TASK REQUIREMENTS: After locating "[Instagram] (284, 1583)" in the listing below, copy that line and each one after it exactly, ending with the line that has "Italienisch".

EXERCISE MATERIALS:
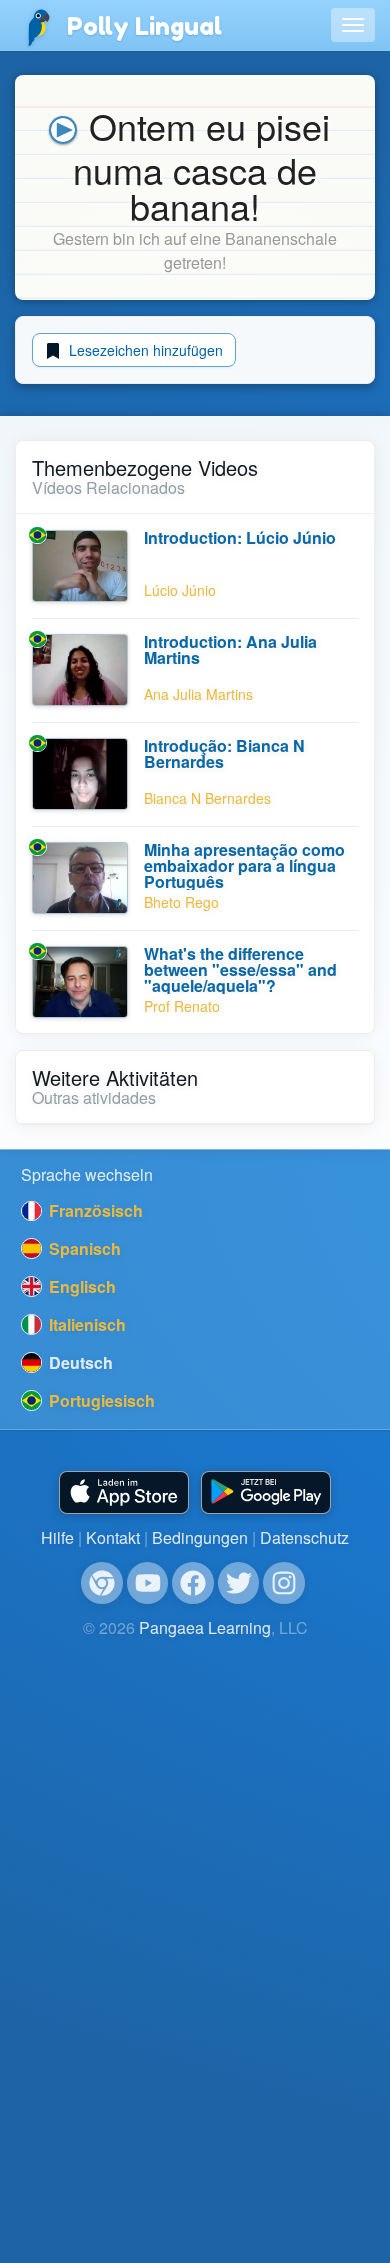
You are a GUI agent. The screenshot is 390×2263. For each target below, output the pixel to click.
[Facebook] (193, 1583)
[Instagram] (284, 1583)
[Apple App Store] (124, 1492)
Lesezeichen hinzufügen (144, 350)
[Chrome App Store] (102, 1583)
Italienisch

--

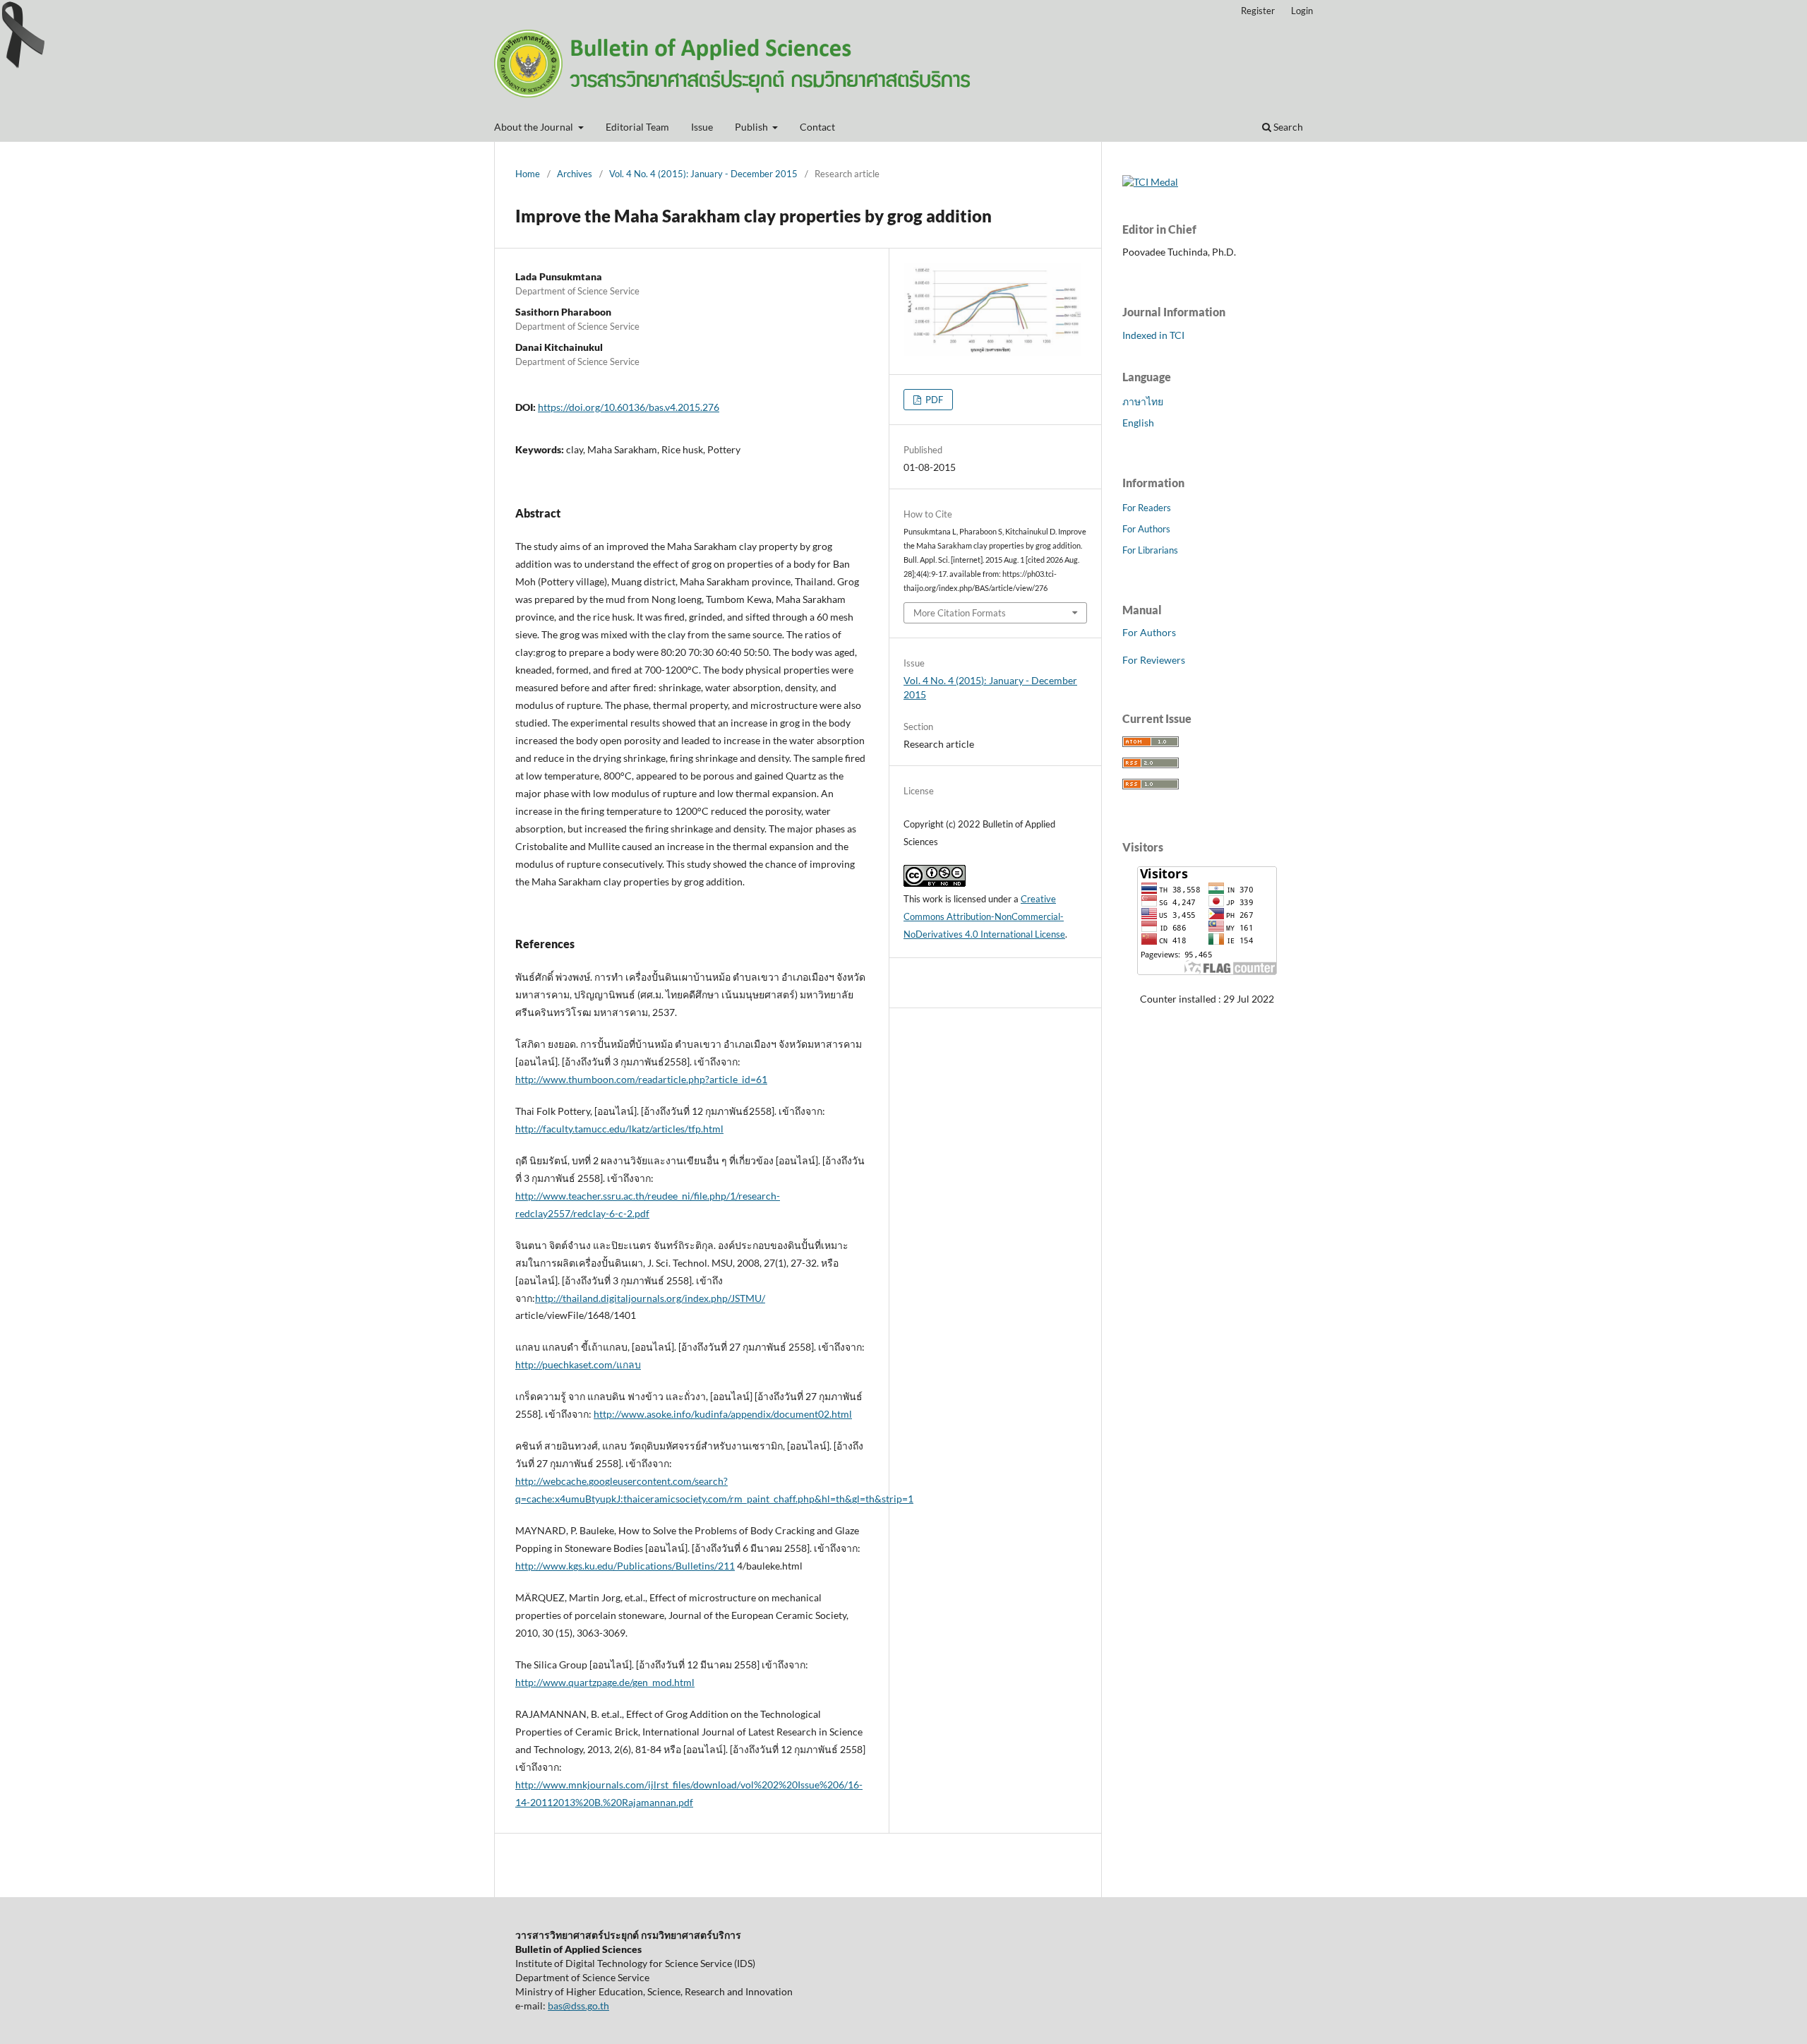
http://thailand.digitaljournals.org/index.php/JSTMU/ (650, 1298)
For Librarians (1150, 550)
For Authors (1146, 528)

==

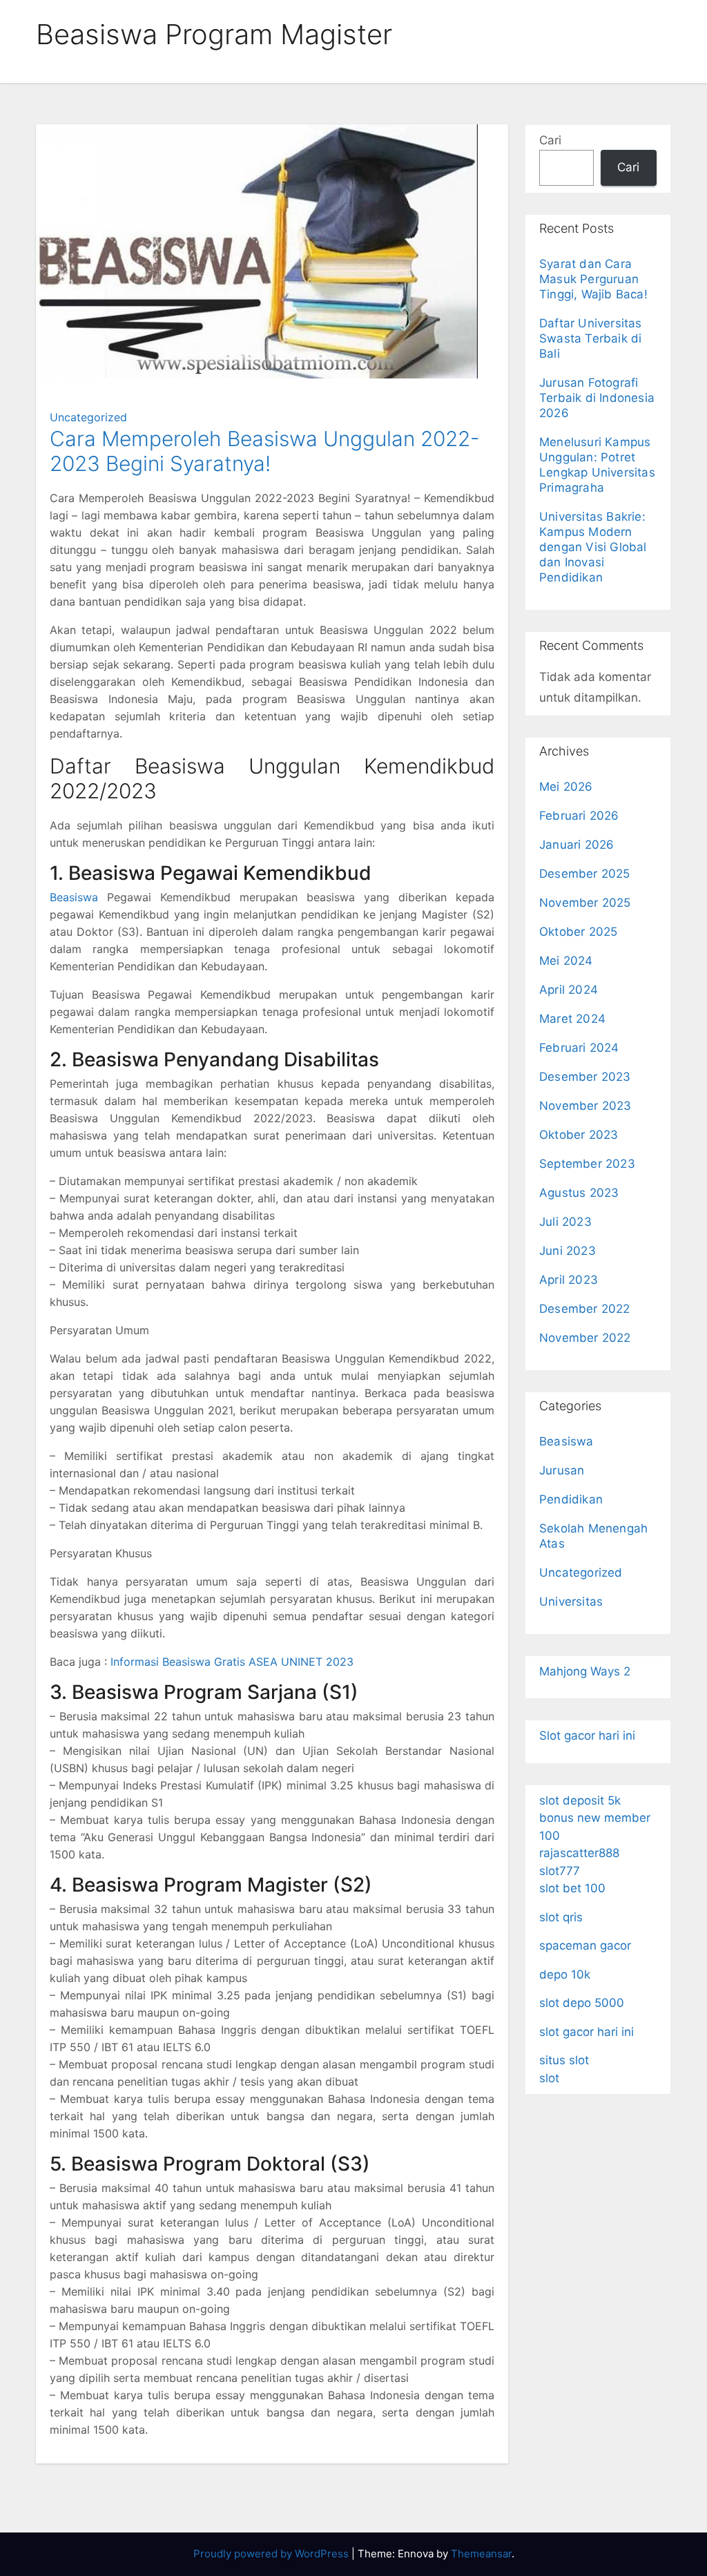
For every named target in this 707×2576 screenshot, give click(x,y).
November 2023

RESULT FOR THIS TASK:
[Instagram] (284, 1583)
[Apple App Store] (124, 1492)
Lesezeichen hinzufügen (144, 350)
[Chrome App Store] (102, 1583)
Italienisch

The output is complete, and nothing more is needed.